In a recent consent order, the New Jersey Division of Consumer Affairs settled an investigation involving Dokogeo, Inc., a California based mobile application developer.

Under the Children’s Online Privacy Protection Act (“COPPA”) websites and online services which collect information from children younger than 13 are subject to certain parental notice and consent requirements.

In the Dokogeo investigation, the state alleged that COPPA and the Federal Trade Commission’s COPPA Rule were violated when the personal information of children was collected during the children’s use of a geolocation scavenger hunt application that uses animated cartoon characters.  Specifically, the state alleged that by utilizing animation and a child-themed storyline, the app is directed at children and adults which would subject the website to COPPA.  Additionally, the state asserted the app collects personal information as defined under COPPA, including photographs, geolocation information and e-mail addresses.  Further, and perhaps most importantly, the state alleged that the app’s privacy policy (which would detail the company’s data collection practices) did not obtain verifiable parental consent prior to the collection of personal information from children and no link to the privacy policy was provided on the home page.
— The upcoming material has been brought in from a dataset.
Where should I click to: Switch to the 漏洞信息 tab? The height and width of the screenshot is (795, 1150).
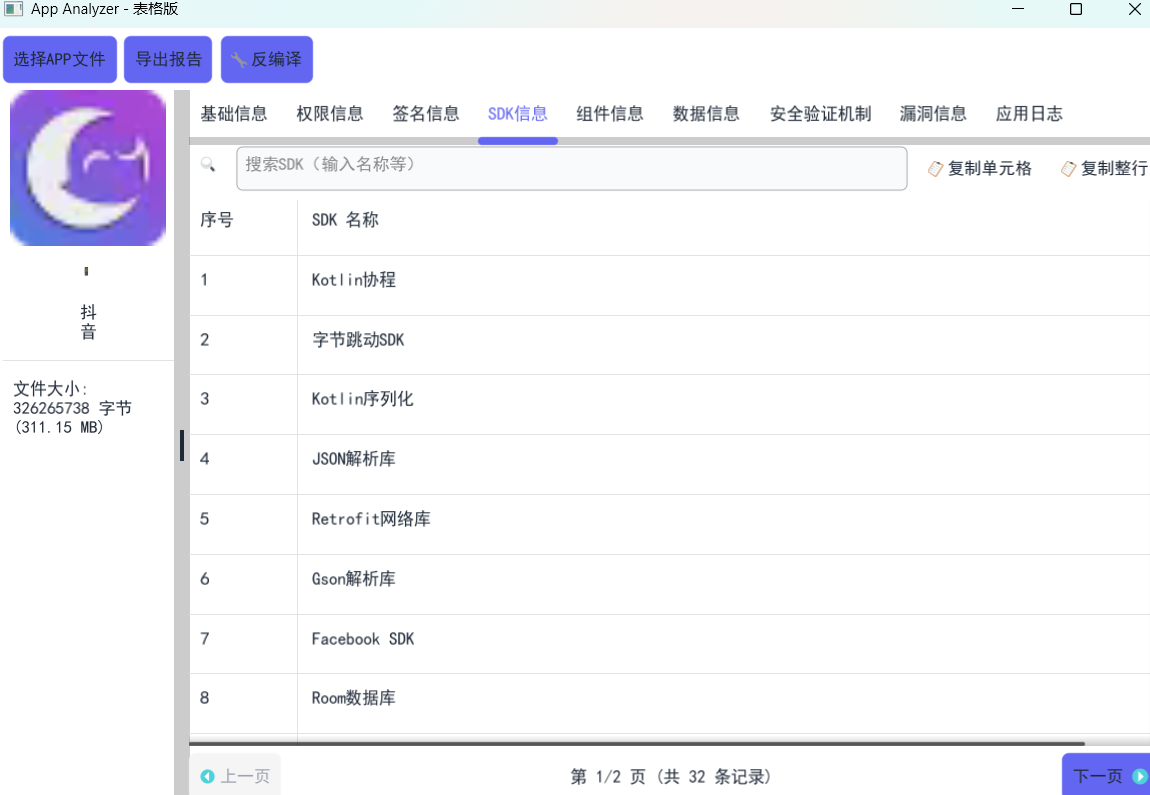coord(933,114)
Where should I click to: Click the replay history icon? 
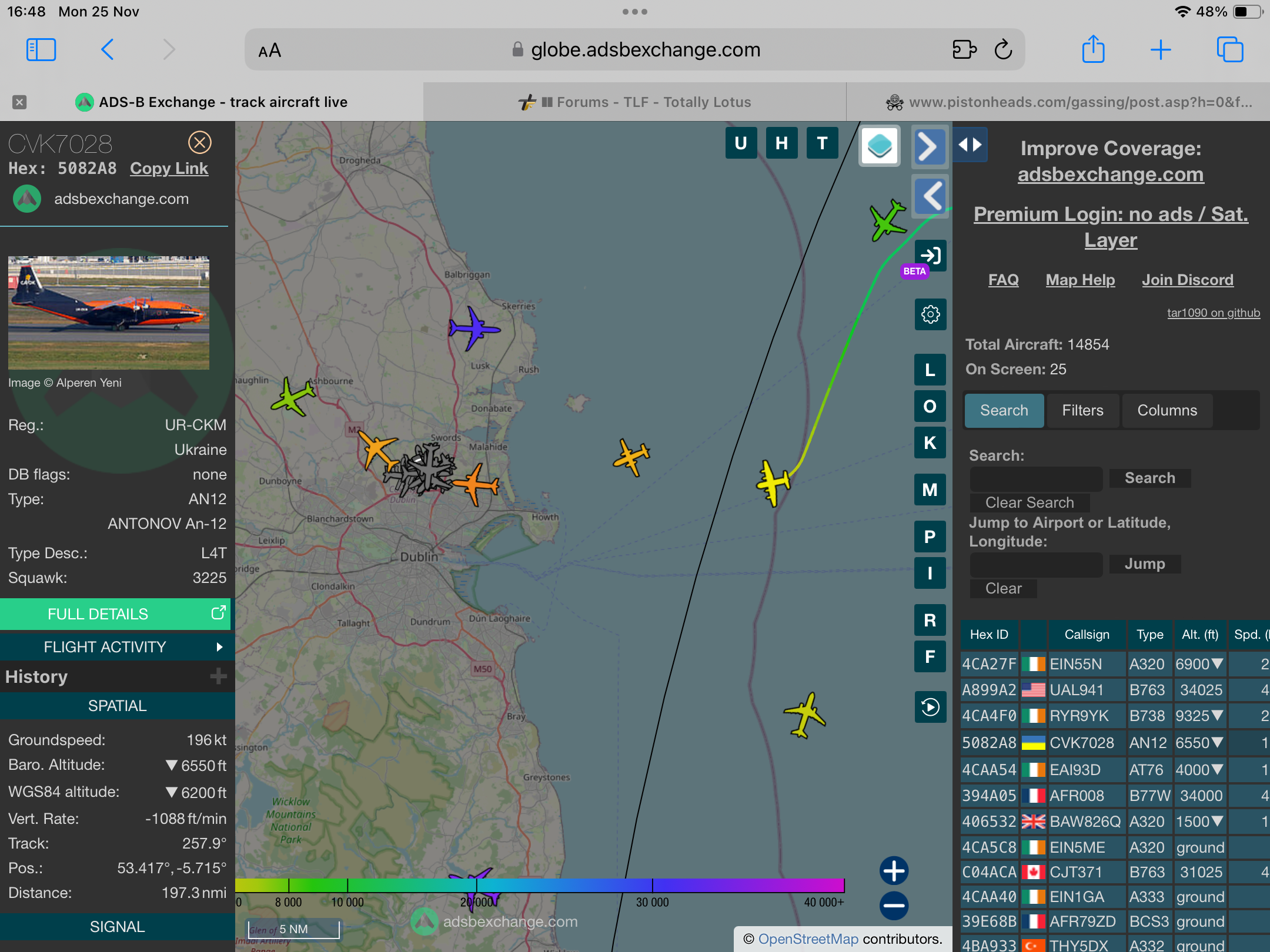pos(930,707)
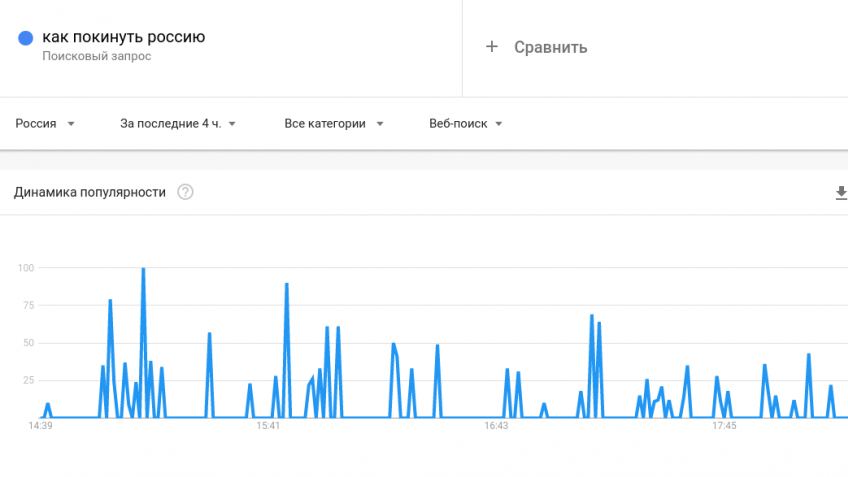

In the consent order, the company denies that the app is directed at children, however, the order requires the company to clearly and conspicuously disclose in its apps and on the home page of its websites the types of personal information it collects, the manner in which it uses the information and whether it shares information with third parties.  Additionally, the order requires the company to verify that anyone using any of its apps that collect personal information is older than 13.  The order further specifies that if the company fails to comply with the restraints and conditions of the settlement agreement, or violates consumer fraud or child online privacy laws, at any point in the next 10 years it will be responsible for a $25,000 “suspended penalty.”

This matter, and numerous others throughout the country, highlight the need for companies to review their data collection practices and privacy policies to ensure COPPA compliance.